> [Entries supplied]
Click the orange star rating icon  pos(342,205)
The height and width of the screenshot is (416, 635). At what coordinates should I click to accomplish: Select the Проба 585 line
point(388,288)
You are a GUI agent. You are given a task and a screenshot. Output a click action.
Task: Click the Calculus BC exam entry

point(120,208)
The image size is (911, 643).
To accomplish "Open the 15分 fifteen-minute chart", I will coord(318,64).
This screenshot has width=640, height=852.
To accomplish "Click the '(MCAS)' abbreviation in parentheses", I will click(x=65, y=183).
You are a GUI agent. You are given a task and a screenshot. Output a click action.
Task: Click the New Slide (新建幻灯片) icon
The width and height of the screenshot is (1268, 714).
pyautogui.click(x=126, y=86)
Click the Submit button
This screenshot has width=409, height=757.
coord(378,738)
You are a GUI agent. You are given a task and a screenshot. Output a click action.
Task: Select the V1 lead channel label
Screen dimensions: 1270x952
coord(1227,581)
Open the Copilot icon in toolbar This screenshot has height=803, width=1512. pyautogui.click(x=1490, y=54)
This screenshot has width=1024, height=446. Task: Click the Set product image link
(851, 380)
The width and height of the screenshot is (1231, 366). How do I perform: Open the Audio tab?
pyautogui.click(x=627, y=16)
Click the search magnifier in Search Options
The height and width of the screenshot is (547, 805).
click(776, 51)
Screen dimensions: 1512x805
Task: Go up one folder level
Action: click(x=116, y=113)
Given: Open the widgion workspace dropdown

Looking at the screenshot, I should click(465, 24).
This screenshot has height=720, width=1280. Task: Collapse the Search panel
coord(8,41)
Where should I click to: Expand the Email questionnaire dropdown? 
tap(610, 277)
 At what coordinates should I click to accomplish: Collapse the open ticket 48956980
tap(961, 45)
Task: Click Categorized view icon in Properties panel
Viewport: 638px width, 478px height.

> [What the exercise asks] Skip all lines ahead of the one containing "Task: Click Categorized". Reproduce that line and the remainder of the listing above exactly.

> [Reply]
Task: Click Categorized view icon in Properties panel
Viewport: 638px width, 478px height.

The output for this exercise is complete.